- Cose da fare:
• 1. Rispondi a queste domande sul testo sul Ponte Morandi:
(a) In che data è avvenuta l'inaugurazione?
(b) A che ora è crollato il ponte?
(c) Chi ha parlato durante la cerimonia di commemorazione?
• 2. Elenca, senza ripetizioni, tutti i numeri scritti in cifre che compaiono nel testo sul Ponte Morandi.
• 3. Traduci in inglese questa frase del testo sul Ponte Morandi: "Abbiamo creato le premesse affinché Genova possa rinascere."

- Testo estratto:
###

La ricostruzione in tempi record. L’ inaugurazione lo scorso 3 agosto segnata dal dolore dei parenti delle vittime che avevano chiesto alle istituzioni di non essere dimenticati. Ed oggi è il giorno del ricordo: due anni fa, proprio 14 agosto, alle 11:36, il crollo del Ponte Morandi dove persero la vita 43 persone. «Le 43 vittime non possiamo dimenticarle. A nome del governo garantiamo l’impegno di non lasciare Genova sola. Abbiamo creato le premesse affinché Genova possa rinascere. Continueremo a chiedere giustizia, e c’è il nostro impegno a garantire che le nostre infrastrutture possano essere sempre più sicure e efficienti», ha detto il premier Conte durante la cerimonia di commemorazione.

###

- Dati forniti:

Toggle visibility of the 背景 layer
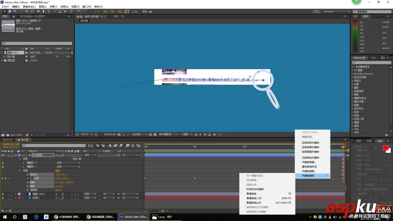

###

- Risposte in ordine:
• 1.
(a) Il 3 agosto.
(b) Alle 11:36.
(c) Il premier Conte.

• 2. 3, 14, 11:36, 43

• 3. We have laid the groundwork for Genoa to be reborn.